On peut aussi apprécier la résonance sympathique, via cet exemple faisant entendre quelques notes jouées par-dessus un accord plaqué mais non entendu, les notes faisant vibrer les cordes dont les étouffoirs sont ainsi en position haute (un principe utilisé en musique contemporaine).
Malgré toutes leurs qualités, les concurrents pur sampling ou hybrides n’arrivent pas à lutter sur ces points particuliers…
On va continuer avec quelques exemples plus musicaux, notamment cette pièce de Rimski-Korsakov, utilisant le programme D4 Classical Recording BA, puis le D4 Classical BA (moins réverbéré).
Toujours dans la douceur, avec le programme D4 Impressionist :
Un autre exemple le fait entendre dans une sonorité plus punchy et présente, avec le préset D4 Bebop.
Autre ambiance sonore, ce boogie, et un préset D4 Jazz puis d’un D4 Out Of Tune trafiqué, qui placerait presque le modèle entre 1/4 de queue et piano droit.
Même préset D4 Jazz, puis D4 Classical pour un exemple utilisé dans quasi tout les tests de pianos virtuels.
L’exemple suivant utilise deux pianos, l’un pour la rythmique, l’autre pour le thème (D4 Classical et K1 Close Mic).
Bilan
Indéniablement, le D4 est un argument de poids dans la motivation d’un choix entre piano modélisé-piano échantillonné. Sans compter ce qui fait vraiment la force du Pianoteq, c’est-à-dire le réalisme de la réponse au jeu et le comportement sonore du piano (résonance sympathique, réponse à la vélocité, pédales, génération des harmoniques, etc.). La nouvelle réverbe à convolution fait aussi son effet, en donnant un espace aux sonorités parfois sèches du piano, avec un réalisme agréable, en tout cas plus probant que la réverbe précédente. Les effets seront aussi parfaitement adaptés aux modélisations de pianos électriques et électro-acoustiques, voire aux clavecins, cimbalom et autres « claviers » plus rares, pour des sonorités du type de celles utilisées par John Barry, Morricone ou Roy Budd.
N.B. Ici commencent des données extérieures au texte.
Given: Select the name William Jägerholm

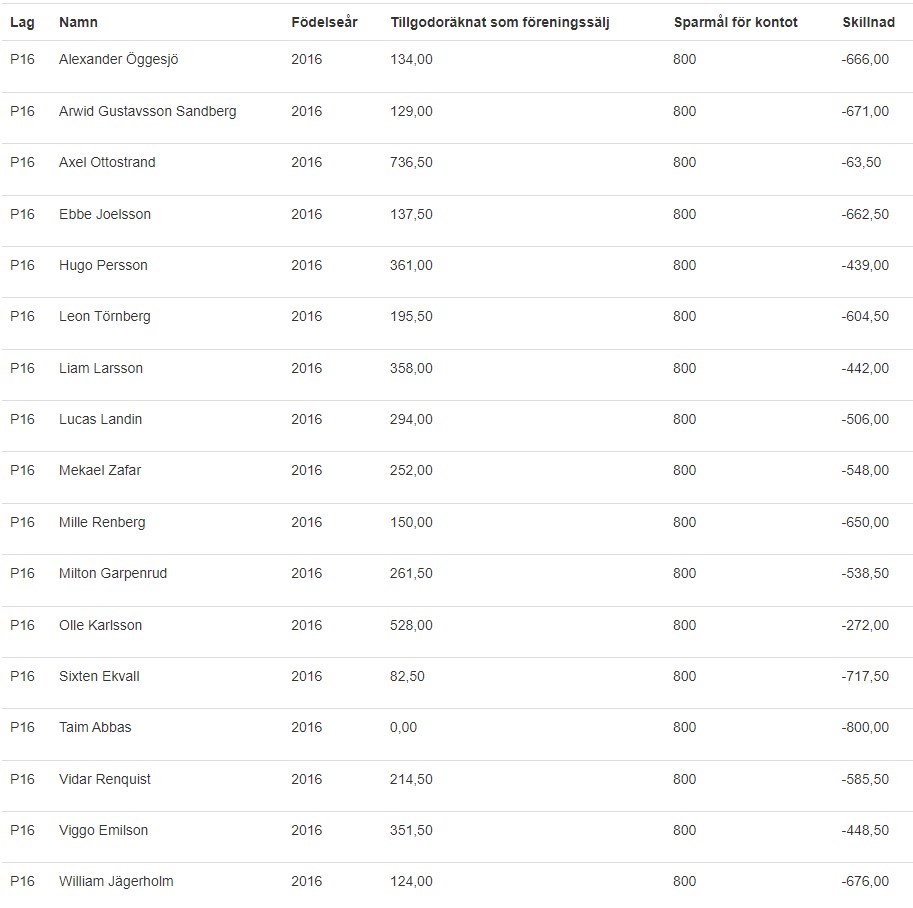Looking at the screenshot, I should tap(116, 881).
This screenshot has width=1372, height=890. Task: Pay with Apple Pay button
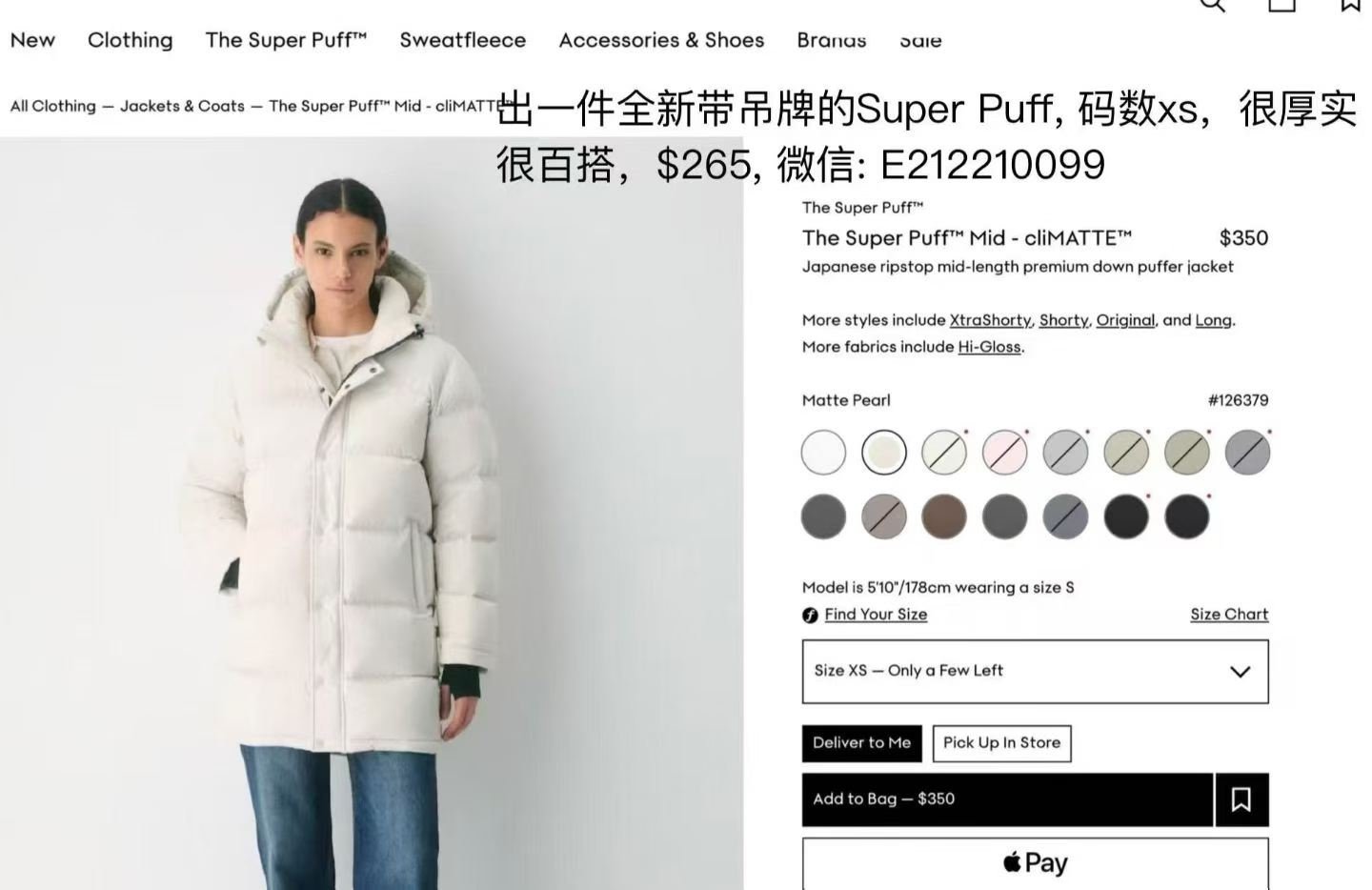tap(1036, 863)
Cependant, il reste parfois à l’oreille comme un sentiment d’incomplétude, notamment dans le registre grave, parfois trop clair. Et de temps en temps, certaines attaques semblent aussi trop présentes. Mais ce sentiment est nettement moins présent que dans les versions précédentes.
Bref, ce qui est évident, c’est que les versions « pur sampling » en revanche sont maintenant dépassées. De son côté, Pianoteq 4 montre encore une nouvelle avancée dans cette approche unique qu’est la modélisation, avec une réussite indéniable, sans atteindre encore la perfection. Ce qu’on peut dire aussi, sur des critères différents, des versions hybrides à base d’échantillons et de modélisation. Il reste du chemin à parcourir pour les deux approches, mais quel progrès quand même, depuis les premières versions utilisant l’une et l’autre techniques. Une version de démo est disponible sur le site de l’éditeur, n’hésitez pas à l’essayer si vous êtes à la recherche d’un piano virtuel, il y a de fortes chances que l’instrument vous séduise.